Binnen twee weken worden we drie keer geconfronteerd met de dood, zodat het lijkt alsof vliegen meer om verdriet en angst gaat dan om plezier en vriendschap.
En nou houdt de douane m’n vleugel vast, waardoor ik sowieso een belachelijk hoge rekening tegemoet zie en de kans groot is dat ie niet op tijd klaar is.

Ik wil niet opgeven maar ik zal toch moeten accepteren dat het over is. Ik ben gewend om het geluk af te dwingen, kansen te maken en te vertrouwen op last minute opluchting. Toen ik nog niet kon zwemmen sprong ik met een grote plons voor m’n vaders neus en natuurlijk greep hij me voor ik kon verzuipen. En later leerde ik gewoon zelf zwemmen, dus verdrinken was al helemaal geen issue meer. Het kost me ongelooflijk veel moeite om me erbij neer te leggen dat ik niet meer kan zwemmen, dat m’n lijf zich verzet.
Misschien zal ik m’n tiende trip naar Australië moeten gebruiken om te leren dat het voorbij is, dat ik uitgevlogen ben?

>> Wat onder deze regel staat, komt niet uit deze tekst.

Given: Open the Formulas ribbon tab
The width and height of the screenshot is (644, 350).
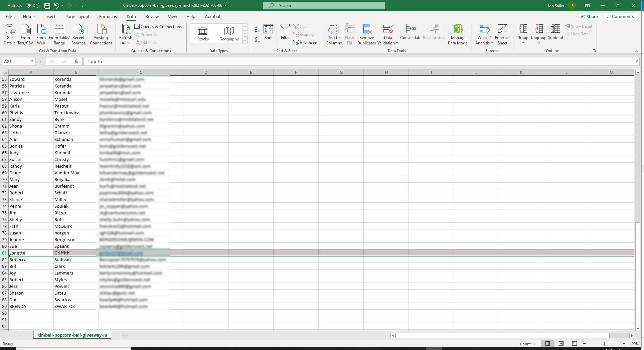Looking at the screenshot, I should pos(108,16).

Van het idee alleen al moet ik huilen. Ik besef hoe dankbaar ik moet zijn, hoe gepriviligeerd ik ben. Ik heb twintig jaar de tijd, gezondheid en het geld gehad om fantastisch te vliegen. Ik heb bijna over de hele wereld gevlogen, in meer dan veertig wedstrijden en met honderden geweldige medepiloten lief en leed gedeeld. Ik heb de meest waanzinnige uitzichten genoten, met allerlei vogels gevlogen, keer op keer de voldoening van een uitdagende taak en zelfs een paar keer goal. Avonturen en verrassingen met behulpzame mensen, gelukjes en ervaringen en als ik al eens moest afzien dan leverde dat gewoon weer een interessant verhaal op.
Ik besef tot in m’n tenen hoe bijzonder het is geweest en hoe uitzonderlijk dat mij dit extreme geluk overkwam. Ik mag niet klagen en al helemaal niet kinderachtig snikken omdat ik méér wil, nog een keertje, en nog een keertje, en nog een. Terwijl de wereld in brand staat en miljoenen geen leven hebben, snik ik omdat ik misschien niet meer de lucht in kan.

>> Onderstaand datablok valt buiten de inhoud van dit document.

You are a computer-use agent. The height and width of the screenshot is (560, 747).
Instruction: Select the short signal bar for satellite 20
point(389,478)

Maar ik kan nog niet opgeven. Het ligt niet in m’n aard. Ik hoop nog steeds dat al mijn inspanningen en voorbereidingen op de valreep tot opluchting leiden, dat ik toch weer tien weken extase kado krijg.
Als ik ooit hard aan het leren was om de balans te vinden tussen je eigen verantwoordelijkheid voor je lot, en de bescheidenheid om mee te bewegen met wat je overkomt, is het nu. Het was altijd al de les van zeilvliegen: je hebt de lucht niet in de hand maar je kan wel goed indraaien.

02 oktober 2015

Transport



Een halve dag uitdoeken, nog een halve dag inpakken, en nog een halve dag afleveren op Schiphol. Al dat werk is niet het ergste, maar de nachtmerries over vallende dozen, platgedrukte frames en absurde douanerekeningen. En dan is er natuurlijk nog het risico dat de vleugel gewoon te laat aankomt, of dat ik uiteindelijk toch niet kan vliegen met m’n lamme armpje, of dat ik iets essentieels vergeten ben of het niet lukt een auto met dakdragers down under te regelen. Pfff wat een stress. Maar vanmorgen was het vooral fijn om me over te kunnen leveren aan een leger van galante mannen. Peter stond om zeven uur op de stoep om me te helpen de 70 kilo doos-met-inhoud op de auto te leggen. Gelukkig hielp de krantenbezorger spontaan een handje want mijn stoerigheid was weer eens groter dan m’n biceps. En bij QCS namen ze me vriendelijk aan de hand door het bureaucratische oerwoud van vrachtpapieren, aangifteverklaringen en handelingsmachtigingen. Ik mag dan ambtenaar wezen maar dit is echt hogere formulierenkunde. Toen alles na anderhalf uur ingevuld en ondertekend werd de jongste bediende uitgeleend als gids en sjouwer, erg fijn want mijn antieke tomtom snapt niks van de kronkelwegen op Schiphol-Oost. Langs het vreemde verschijnsel vliegtuigspotters, door bochten waar een gladde vijfbaansweg ineens een landweggetje wordt, via doolhoven van enorme loodsen en slalommend om de kerende vrachtwagens.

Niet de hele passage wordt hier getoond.